Nous demeurons favorables aux traités commerciaux et au libre-échange, mais équitable. Pour le Mercosur, il faut probablement revisiter un certain nombre de clauses miroirs pour vérifier qu'il n'y aura pas de concurrence déloyale et que nos standards environnementaux seront respectés. Mais se priver, par principe, des opportunités qu’il présente, c'est se priver de croissance et d'emploi. Si l'Amérique du Nord se ferme pour partie, si la Chine aussi et que nous nous interdisons d'aller commercer avec des zones dynamiques comme l'Amérique latine, où allons-nous trouver notre business ? La France a un déficit commercial chronique et il faut y remédier. Oui, il faut des accords de libre-échange équilibrés. C’est valable pour le Mercosur, comme pour le CETA avec le Canada qui est ultra favorable à l'économie française. Ces sujets sont devenus complètement passionnels et instrumentalisés politiquement. Au final, nous finissons par perdre de vue l'intérêt collectif. 
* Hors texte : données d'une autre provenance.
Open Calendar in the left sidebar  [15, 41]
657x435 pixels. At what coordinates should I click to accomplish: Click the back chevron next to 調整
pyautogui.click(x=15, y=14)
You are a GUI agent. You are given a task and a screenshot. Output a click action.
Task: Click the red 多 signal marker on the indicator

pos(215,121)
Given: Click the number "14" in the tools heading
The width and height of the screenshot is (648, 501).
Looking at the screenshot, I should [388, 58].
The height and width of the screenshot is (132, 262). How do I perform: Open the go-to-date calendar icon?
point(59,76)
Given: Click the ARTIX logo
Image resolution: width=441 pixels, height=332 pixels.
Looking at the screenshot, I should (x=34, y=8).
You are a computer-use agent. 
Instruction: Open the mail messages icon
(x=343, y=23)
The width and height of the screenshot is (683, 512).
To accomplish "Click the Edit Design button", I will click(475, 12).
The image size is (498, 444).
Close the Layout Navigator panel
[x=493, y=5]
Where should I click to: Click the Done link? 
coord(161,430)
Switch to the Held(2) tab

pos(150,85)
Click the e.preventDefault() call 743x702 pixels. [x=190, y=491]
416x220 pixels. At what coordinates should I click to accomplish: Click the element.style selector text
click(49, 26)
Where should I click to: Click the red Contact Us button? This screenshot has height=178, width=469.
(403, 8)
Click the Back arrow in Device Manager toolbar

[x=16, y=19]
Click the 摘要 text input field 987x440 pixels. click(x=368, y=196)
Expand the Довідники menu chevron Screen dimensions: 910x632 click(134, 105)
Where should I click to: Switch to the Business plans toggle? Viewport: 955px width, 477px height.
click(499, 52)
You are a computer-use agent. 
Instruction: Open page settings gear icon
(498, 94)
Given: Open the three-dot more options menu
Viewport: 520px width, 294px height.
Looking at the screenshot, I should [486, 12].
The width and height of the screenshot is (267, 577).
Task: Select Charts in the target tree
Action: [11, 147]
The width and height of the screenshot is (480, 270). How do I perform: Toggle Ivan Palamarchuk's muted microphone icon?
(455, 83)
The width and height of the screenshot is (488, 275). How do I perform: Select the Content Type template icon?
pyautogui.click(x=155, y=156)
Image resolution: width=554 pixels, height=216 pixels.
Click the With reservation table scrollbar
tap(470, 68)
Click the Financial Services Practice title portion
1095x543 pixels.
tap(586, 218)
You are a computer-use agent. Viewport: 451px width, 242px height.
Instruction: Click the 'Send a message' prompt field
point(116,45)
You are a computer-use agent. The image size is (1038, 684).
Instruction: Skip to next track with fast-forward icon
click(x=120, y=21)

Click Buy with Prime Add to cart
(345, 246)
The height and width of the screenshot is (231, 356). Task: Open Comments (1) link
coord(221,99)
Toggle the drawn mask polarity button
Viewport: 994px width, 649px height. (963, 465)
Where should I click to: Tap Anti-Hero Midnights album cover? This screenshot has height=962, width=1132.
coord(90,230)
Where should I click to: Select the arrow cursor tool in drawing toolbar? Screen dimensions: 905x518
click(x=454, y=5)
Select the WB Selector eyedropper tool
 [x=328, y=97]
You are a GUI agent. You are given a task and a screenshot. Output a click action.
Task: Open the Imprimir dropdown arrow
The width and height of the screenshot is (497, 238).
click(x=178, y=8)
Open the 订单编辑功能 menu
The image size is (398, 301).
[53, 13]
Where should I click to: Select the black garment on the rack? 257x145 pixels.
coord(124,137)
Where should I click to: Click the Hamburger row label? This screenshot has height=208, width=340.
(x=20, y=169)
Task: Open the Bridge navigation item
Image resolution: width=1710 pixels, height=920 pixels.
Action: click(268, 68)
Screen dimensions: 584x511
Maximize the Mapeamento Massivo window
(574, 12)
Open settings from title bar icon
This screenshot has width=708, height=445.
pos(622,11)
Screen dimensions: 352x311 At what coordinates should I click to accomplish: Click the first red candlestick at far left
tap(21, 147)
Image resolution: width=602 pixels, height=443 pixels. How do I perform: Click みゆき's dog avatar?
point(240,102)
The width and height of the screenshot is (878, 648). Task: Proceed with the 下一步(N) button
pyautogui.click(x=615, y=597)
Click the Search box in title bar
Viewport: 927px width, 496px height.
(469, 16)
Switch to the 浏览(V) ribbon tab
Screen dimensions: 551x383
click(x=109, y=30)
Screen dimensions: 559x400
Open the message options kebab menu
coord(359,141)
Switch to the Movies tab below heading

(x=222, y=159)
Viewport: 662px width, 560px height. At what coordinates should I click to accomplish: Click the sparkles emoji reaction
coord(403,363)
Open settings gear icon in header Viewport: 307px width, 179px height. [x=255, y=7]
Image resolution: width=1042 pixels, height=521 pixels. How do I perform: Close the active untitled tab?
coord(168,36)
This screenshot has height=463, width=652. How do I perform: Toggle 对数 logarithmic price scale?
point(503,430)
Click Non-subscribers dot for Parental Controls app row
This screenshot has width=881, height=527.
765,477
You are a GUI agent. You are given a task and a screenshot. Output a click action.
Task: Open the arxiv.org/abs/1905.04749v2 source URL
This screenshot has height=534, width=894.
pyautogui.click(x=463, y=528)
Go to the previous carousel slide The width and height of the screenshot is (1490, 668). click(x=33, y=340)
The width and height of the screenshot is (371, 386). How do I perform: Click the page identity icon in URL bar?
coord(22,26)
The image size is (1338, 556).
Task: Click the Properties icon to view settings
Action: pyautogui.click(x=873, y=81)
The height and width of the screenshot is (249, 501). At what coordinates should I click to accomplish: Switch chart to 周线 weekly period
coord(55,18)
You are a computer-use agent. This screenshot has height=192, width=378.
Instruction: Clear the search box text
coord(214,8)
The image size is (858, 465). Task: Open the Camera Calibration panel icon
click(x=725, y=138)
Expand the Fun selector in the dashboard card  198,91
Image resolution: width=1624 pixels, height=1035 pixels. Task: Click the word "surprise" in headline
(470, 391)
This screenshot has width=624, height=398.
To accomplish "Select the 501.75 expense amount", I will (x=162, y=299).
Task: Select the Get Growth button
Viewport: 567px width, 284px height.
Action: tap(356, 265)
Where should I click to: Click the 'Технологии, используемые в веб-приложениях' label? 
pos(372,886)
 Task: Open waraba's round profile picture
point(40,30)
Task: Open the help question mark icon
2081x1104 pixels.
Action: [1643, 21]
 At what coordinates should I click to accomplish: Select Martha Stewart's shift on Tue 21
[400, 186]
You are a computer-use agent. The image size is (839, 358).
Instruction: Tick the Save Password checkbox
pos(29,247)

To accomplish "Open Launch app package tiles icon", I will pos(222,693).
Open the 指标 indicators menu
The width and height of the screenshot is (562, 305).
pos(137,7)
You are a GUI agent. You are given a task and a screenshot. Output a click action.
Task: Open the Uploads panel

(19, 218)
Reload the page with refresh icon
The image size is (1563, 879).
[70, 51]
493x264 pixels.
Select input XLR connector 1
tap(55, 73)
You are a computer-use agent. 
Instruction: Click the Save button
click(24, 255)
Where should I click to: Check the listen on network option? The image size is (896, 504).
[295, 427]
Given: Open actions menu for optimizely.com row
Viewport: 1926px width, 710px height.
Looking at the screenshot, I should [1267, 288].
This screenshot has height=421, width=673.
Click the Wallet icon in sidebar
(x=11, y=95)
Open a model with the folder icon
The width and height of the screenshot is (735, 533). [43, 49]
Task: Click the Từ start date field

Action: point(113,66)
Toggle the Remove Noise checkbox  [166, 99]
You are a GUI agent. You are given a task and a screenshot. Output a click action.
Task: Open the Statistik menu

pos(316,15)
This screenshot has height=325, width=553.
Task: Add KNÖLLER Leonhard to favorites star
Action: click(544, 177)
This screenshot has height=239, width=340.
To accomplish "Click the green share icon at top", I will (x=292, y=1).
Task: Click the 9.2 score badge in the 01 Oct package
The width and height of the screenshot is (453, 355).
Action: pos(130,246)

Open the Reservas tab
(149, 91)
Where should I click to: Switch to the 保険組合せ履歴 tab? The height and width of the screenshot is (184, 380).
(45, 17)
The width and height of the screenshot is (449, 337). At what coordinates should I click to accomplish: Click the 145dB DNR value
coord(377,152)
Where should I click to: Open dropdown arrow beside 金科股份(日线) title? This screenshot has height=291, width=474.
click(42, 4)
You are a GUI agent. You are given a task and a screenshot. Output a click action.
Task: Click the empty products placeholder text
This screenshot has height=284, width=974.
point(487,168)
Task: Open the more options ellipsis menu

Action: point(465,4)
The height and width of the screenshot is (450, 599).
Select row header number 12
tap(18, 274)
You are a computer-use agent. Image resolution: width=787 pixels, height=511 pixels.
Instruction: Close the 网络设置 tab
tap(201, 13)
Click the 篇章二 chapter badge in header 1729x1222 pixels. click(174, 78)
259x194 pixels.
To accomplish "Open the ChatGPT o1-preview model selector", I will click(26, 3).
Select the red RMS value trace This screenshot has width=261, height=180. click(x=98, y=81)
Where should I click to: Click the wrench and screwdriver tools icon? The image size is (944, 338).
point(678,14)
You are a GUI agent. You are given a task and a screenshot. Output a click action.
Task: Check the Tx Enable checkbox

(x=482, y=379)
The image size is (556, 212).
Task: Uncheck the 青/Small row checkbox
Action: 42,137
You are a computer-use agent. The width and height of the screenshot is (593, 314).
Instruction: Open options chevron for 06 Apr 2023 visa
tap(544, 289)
Qu’espérez-vous pour les entreprises françaises en 2025 ?

Prioritairement : la simplification d'autant que c'est politiquement assez indolore. Il a été chiffré par l’OCDE que la sur-règlementation en France, c'est-à-dire des normes qui ne servent à rien à part créer des contraintes supplémentaires, coûte 2% du PIB soit 60 milliards d'euros !

L’énergie est aussi un autre sujet essentiel avec, au premier chef, le prix de l’électricité. Il y a des avancées, notamment dans les négociations avec EDF, et nous sommes relativement confiants. Mais un industriel ne décide pas de ses investissements du jour au lendemain. Il faut donc clarifier ce sujet, en veillant à aller dans le sens d'une meilleure compétitivité.

Enfin, il faut remettre à plat tout le financement de la protection sociale et renvoyer à la fiscalité une partie de ces charges sociales qui pèse trop sur les entreprises et sur les salariés. Il faut redonner de l'oxygène aux dirigeants pour investir et redonner des marges de manœuvre pour revaloriser les salaires nets. Il faut trouver une solution alors que la situation politique ne réunit pas les conditions de décision aussi structurelles qu’indispensables. 

Entretien réalisé par Laurent Garcia (L'Écho du Mardi) et Hélène Vermare (groupe Écomedia)

Données clés 

- Patrick Martin est président du Medef depuis juillet 2023. 

- Il préside, depuis 1994, aux destinées du groupe familial Martin-Belaysoud, basé à Bourg-en-Bresse, créé en 1829 et spécialisé dans la distribution de produits et services pour l’industrie et le bâtiment (3 200 salariés, 1,2 milliard d'euros de chiffre d’affaires).